First, we need to convert the temperatures to Kelvin. To do so, simply add 273.15 to the Celsius temperature: Initial temperature in Kelvin: \(T_1 = 25.0^{\circ}C + 273.15 = 298.15 K\) Final temperature in Kelvin: \(T_2 = 45.0^{\circ}C + 273.15 = 318.15 K\)

We are given the initial number of moles of gas and the additional moles added: \(n_1 = 20.0 \ moles\) \(n_{added} = 10.0 \ moles\) Final moles of gas can be calculated by adding the initial moles and the added moles: \(n_2 = n_1 + n_{added} = 20.0 + 10.0 = 30.0 \ moles\)

Since the volume stays constant, we can use the Ideal Gas Law to find the initial volume and final volume (both will be the same): Initial conditions: \(P_1V = n_1RT_1\) \(V = \frac{n_1RT_1}{P_1} = \frac{(20.0 \ moles)(0.0821 \ \frac{L⋅atm}{mol⋅K})(298.15 \ K)}{6.70 \ atm}\) Final conditions: \(P_2V = n_2RT_2\) \(P_2 = \frac{n_2RT_2}{V}\) We will calculate these volumes in the next step.

Now we can compute the initial and final volumes using the given data and the Ideal Gas Law.

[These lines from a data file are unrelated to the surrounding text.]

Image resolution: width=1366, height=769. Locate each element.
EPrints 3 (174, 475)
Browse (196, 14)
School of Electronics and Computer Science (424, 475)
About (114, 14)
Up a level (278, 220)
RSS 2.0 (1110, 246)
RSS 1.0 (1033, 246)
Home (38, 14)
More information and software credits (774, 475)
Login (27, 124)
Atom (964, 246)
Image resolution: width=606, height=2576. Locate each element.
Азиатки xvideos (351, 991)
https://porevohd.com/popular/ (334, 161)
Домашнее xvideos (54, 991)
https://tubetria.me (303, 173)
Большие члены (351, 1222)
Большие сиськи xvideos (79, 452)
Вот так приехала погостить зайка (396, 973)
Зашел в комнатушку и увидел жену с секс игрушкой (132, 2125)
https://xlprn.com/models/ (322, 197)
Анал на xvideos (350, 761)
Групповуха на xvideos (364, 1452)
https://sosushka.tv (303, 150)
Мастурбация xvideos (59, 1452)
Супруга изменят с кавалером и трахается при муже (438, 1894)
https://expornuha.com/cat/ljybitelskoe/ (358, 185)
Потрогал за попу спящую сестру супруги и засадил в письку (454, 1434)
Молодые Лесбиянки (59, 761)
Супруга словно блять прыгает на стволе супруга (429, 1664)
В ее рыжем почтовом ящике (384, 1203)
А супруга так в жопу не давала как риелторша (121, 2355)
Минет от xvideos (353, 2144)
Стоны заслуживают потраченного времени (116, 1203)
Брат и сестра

Initial volume (V): \(V = \frac{(20.0 \ moles)(0.0821 \ \frac{L⋅atm}{mol⋅K})(298.15 \ K)}{6.70 \ atm} = 73.08 \ L\) Now we can substitute the final number of moles (n₂), final temperature (T₂), and the previous result for volume into the equation for final pressure: Final pressure (P₂): \(P_2 = \frac{(30.0 \ moles)(0.0821 \ \frac{L⋅atm}{mol⋅K})(318.15 \ K)}{73.08 \ L} = 10.35 \ atm\) The final pressure in the tank is 10.35 atm.